- _Task prompt_:
List the lines of this listing that hold the word "agent".
[[ The data open ]]
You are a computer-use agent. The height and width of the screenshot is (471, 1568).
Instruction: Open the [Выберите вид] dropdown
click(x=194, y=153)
[[ The data closed ]]
[[ The data open ]]
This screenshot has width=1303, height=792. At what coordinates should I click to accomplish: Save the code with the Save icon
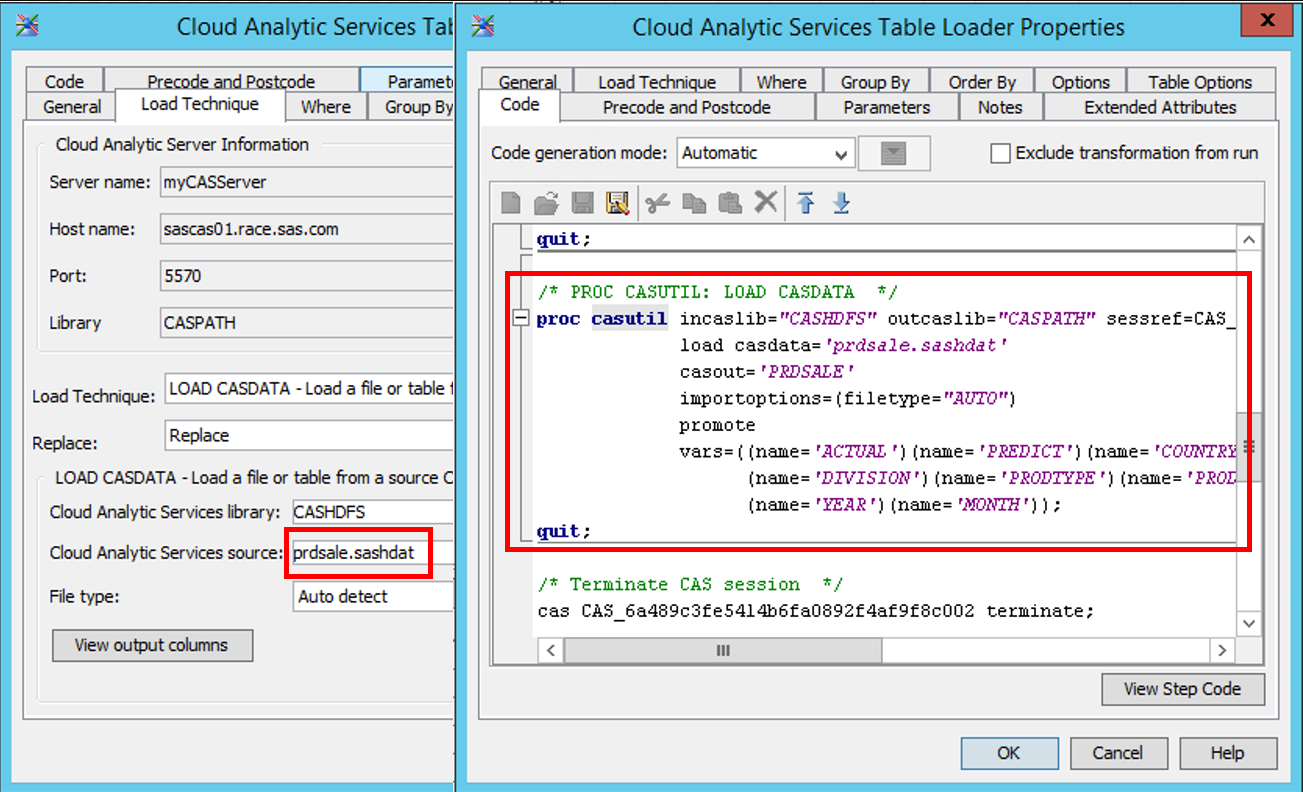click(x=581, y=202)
[[ The data closed ]]
[[ The data open ]]
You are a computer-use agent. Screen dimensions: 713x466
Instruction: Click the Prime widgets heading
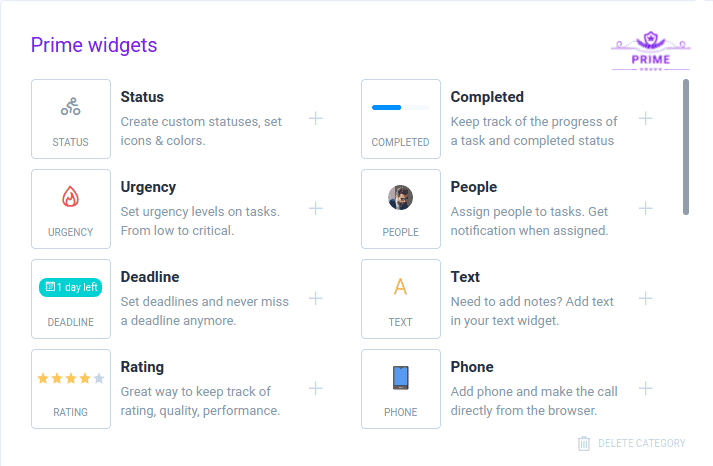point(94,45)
[[ The data closed ]]
- _Reply_:
You are a computer-use agent. The height and width of the screenshot is (471, 1568).
You are a computer-use agent. Screen dimensions: 713x466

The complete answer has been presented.